--- Assignment ---
Everything from the line holding "Image resolution: width=754" through the end of the records should be printed exactly, apart from the pictures.

--- Exercise data ---
⁂

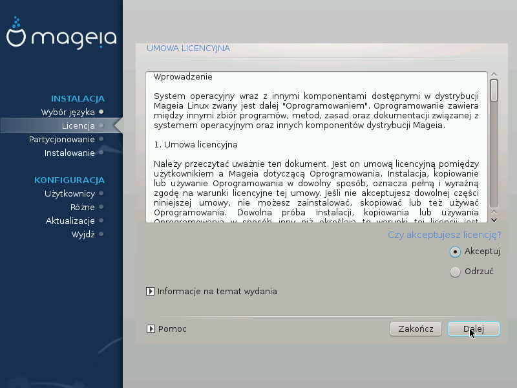The height and width of the screenshot is (388, 517).
Task: Click the bullet beside Instalowanie step
Action: [x=101, y=153]
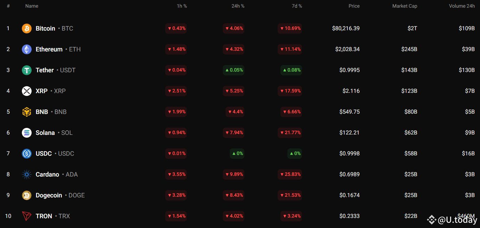This screenshot has width=480, height=228.
Task: Click the Dogecoin coin logo
Action: point(27,195)
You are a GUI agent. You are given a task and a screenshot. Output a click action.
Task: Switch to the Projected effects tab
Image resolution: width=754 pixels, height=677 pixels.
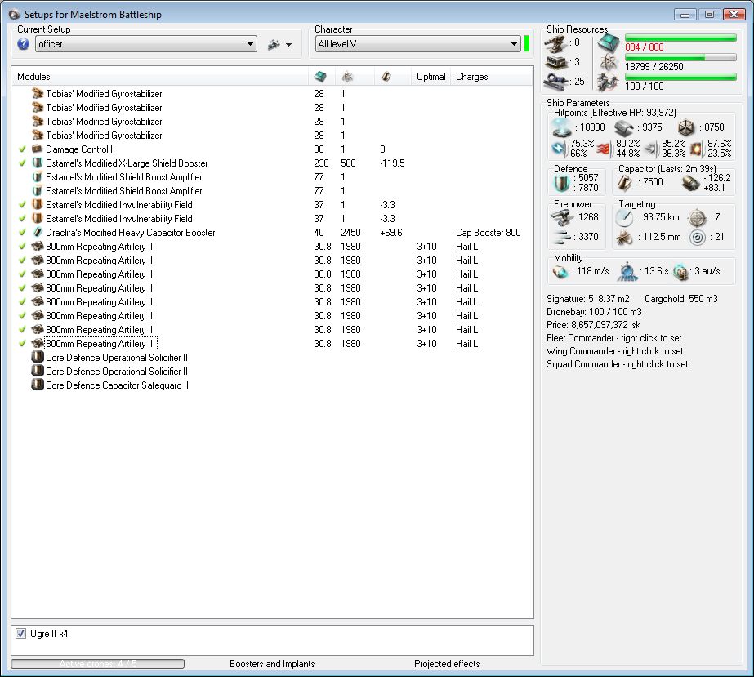point(447,664)
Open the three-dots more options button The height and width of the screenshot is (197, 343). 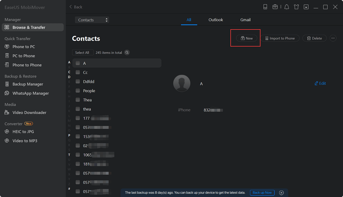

⁂

--- Response below ---
Image resolution: width=754 pixels, height=677 pixels.
point(447,664)
Open the three-dots more options button The height and width of the screenshot is (197, 343). 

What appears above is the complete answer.